The new arsenal of weapons Gates needs was immaculately described by a top Pentagon civilian strategist as "a broad portfolio of military capabilities with maximum versatility across the widest possible spectrum of conflict". Problem is, all those masses of supremely equipped American soldiers will still have no ground intelligence and won't be able to speak a single "hello" in a foreign language. So much for conquering the hearts and minds of the inscrutable “other”.
The hungry ghosts are having a ball. Early this week, the US launched Cobra Gold - its mega-military exercise in the Pacific in cooperation with allies Thailand, Japan, South Korea, Singapore and Indonesia.
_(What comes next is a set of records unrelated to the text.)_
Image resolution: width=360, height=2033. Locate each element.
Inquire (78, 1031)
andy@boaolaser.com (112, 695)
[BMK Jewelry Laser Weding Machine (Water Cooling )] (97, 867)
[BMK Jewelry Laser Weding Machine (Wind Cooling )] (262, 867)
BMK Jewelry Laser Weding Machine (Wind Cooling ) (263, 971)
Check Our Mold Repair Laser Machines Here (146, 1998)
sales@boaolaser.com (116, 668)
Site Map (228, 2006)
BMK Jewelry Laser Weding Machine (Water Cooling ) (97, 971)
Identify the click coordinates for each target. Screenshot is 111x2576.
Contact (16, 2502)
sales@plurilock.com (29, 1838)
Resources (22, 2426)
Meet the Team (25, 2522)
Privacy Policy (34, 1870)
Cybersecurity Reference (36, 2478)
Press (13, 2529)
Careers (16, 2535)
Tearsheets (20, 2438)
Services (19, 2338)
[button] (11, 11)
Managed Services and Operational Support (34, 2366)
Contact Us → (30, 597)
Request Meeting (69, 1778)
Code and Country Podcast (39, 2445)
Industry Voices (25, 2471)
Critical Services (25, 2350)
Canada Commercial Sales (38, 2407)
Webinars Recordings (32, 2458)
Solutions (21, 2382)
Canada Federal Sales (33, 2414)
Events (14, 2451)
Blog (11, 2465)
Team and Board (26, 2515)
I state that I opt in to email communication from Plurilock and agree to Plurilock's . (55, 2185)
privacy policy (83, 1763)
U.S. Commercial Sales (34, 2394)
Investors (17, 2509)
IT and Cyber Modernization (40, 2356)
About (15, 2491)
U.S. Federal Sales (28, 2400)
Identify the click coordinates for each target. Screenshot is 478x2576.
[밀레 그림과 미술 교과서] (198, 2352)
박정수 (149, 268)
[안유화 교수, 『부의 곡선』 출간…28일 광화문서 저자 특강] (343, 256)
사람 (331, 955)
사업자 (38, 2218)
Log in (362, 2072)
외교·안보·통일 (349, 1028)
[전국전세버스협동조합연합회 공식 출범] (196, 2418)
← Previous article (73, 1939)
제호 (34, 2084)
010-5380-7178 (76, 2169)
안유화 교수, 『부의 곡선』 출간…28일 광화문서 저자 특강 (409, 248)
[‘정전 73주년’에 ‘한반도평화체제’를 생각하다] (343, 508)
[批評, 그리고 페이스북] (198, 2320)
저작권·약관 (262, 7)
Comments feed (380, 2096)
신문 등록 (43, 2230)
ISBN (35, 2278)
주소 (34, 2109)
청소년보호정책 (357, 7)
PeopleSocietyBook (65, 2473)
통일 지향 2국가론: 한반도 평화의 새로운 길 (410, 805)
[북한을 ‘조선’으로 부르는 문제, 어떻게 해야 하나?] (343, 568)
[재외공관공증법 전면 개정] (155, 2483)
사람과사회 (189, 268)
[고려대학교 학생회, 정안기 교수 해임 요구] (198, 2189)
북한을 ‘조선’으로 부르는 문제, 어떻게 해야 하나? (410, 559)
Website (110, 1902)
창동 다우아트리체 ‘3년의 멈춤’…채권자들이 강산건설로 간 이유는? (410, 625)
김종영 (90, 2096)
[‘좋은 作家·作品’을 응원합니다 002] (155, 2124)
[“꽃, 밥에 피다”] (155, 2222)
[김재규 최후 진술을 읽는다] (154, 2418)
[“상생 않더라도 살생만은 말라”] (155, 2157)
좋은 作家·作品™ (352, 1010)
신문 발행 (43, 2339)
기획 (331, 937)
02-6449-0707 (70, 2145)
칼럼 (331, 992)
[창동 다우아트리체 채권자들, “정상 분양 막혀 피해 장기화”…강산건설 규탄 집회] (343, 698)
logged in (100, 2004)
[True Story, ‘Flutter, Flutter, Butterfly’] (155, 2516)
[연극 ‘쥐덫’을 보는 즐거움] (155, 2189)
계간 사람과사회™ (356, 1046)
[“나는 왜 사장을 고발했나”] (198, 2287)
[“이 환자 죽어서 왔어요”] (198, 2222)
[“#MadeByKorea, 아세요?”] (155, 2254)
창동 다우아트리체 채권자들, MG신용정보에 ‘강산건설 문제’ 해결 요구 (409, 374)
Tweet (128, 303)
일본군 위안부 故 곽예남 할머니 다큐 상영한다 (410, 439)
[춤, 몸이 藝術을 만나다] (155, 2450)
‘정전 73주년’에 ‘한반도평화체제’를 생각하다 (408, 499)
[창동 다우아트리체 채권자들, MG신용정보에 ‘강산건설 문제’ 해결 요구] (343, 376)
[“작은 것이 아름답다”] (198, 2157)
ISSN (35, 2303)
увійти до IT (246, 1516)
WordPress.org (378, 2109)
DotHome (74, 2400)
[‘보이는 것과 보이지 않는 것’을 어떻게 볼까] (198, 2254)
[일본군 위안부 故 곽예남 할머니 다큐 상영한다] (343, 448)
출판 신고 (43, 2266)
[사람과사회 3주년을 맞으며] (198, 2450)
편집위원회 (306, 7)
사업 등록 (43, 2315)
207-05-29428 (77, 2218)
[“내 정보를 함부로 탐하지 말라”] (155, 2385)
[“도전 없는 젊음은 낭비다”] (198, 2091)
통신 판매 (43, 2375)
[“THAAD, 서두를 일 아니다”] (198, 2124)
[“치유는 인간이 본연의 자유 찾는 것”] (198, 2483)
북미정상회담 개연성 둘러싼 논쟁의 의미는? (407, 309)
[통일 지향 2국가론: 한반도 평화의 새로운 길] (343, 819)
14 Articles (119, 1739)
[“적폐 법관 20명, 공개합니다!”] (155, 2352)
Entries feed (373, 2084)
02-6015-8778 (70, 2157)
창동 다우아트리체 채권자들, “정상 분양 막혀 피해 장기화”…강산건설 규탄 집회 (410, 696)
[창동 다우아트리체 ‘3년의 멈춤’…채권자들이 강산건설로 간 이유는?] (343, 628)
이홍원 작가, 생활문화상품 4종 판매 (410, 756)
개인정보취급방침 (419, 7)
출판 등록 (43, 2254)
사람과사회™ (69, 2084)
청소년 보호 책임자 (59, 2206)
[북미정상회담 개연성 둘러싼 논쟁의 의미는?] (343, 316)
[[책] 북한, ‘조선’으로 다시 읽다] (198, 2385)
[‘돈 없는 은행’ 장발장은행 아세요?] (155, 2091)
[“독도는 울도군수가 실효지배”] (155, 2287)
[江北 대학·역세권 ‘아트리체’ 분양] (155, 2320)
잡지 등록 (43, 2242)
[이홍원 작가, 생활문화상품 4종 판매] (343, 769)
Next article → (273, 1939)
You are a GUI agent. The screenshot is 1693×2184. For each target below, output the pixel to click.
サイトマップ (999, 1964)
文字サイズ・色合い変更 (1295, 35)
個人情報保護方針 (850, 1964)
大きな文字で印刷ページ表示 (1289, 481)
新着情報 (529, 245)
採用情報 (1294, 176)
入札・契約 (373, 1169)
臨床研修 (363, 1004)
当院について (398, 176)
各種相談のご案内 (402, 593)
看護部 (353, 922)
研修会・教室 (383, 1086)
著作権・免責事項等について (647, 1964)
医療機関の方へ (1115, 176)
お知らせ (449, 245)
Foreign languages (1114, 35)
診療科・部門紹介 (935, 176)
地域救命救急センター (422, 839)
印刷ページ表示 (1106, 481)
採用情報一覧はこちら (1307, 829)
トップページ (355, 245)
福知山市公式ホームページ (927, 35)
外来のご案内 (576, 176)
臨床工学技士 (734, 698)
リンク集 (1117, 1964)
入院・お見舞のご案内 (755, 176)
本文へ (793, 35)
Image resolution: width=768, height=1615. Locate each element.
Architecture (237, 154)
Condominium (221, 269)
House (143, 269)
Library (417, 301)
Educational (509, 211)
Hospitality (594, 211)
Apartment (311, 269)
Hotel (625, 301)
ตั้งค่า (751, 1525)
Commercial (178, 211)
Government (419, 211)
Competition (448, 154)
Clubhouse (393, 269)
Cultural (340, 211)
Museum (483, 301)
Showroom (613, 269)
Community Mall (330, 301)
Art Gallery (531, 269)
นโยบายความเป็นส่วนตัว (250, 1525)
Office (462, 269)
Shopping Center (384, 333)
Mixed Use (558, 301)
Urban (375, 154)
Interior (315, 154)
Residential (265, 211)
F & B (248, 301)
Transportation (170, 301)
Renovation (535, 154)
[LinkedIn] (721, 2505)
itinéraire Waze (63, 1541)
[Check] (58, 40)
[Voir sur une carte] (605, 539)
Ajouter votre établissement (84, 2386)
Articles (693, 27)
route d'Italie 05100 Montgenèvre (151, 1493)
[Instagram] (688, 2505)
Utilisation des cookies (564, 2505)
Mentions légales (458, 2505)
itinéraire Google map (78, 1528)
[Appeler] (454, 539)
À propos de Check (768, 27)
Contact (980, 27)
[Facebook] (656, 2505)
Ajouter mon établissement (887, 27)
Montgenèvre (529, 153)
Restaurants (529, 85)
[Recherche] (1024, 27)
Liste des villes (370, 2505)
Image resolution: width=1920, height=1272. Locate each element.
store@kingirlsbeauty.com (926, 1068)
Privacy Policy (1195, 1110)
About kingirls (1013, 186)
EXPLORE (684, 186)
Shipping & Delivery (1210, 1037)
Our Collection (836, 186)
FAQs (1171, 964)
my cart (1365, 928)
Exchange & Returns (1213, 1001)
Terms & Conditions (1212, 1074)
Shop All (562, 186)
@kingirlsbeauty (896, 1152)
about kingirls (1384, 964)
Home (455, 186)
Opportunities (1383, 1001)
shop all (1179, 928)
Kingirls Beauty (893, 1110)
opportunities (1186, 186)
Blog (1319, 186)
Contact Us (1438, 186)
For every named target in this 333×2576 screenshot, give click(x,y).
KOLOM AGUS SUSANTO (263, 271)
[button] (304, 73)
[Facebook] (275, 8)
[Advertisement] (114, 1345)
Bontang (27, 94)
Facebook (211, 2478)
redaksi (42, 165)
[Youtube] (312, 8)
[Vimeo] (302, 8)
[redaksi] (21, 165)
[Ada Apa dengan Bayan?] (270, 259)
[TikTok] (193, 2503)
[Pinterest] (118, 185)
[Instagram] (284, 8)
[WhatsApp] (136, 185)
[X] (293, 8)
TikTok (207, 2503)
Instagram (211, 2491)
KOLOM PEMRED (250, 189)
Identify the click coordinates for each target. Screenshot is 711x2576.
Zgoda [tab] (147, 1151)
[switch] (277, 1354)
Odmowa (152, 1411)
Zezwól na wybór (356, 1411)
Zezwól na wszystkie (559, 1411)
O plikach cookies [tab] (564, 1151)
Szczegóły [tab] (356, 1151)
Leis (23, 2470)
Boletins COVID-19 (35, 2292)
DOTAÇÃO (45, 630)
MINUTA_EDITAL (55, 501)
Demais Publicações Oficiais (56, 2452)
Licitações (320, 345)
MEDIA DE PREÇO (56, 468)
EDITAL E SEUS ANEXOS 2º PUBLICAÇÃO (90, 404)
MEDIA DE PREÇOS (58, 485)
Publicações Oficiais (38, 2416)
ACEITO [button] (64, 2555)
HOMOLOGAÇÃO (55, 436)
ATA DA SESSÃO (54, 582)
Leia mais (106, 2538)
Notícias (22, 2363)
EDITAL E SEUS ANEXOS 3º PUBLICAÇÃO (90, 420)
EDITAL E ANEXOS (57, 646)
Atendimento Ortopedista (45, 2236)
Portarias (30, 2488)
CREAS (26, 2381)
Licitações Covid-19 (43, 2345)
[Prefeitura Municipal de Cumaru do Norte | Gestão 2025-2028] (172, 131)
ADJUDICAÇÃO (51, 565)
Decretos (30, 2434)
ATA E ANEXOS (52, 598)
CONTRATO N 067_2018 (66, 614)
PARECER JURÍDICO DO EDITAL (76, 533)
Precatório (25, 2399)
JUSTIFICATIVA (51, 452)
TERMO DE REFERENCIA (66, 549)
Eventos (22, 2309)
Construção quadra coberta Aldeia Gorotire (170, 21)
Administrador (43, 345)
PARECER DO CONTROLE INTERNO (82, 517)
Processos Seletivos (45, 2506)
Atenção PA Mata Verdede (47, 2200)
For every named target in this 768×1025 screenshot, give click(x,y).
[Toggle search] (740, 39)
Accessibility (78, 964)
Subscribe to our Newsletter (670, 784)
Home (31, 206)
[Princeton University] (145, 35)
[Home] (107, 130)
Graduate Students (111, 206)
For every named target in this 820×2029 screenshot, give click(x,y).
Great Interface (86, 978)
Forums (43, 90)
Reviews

The Pentagon, industrial-military and political elites, and their courtiers in the American corporate media would rather crave then abandon the mindset of a "long war" for global hegemony.
Obama will come to Indonesia next month to relive his "Little Barry" 1967-1971 Jakarta years and practice his Bahasa Indonesia vocabulary. It might do him some good to skip Java for a while and go Balinese. Maybe staring at the sea will make him see niskala - and prevent him from being permanently engulfed by the realm of the hungry ghosts.
Pepe Escobar is the author of Globalistan: How the Globalized World is Dissolving into Liquid War (Nimble Books, 2007) and Red Zone Blues: a snapshot of Baghdad during the surge. His new book, just out, is Obama does Globalistan (Nimble Books, 2009).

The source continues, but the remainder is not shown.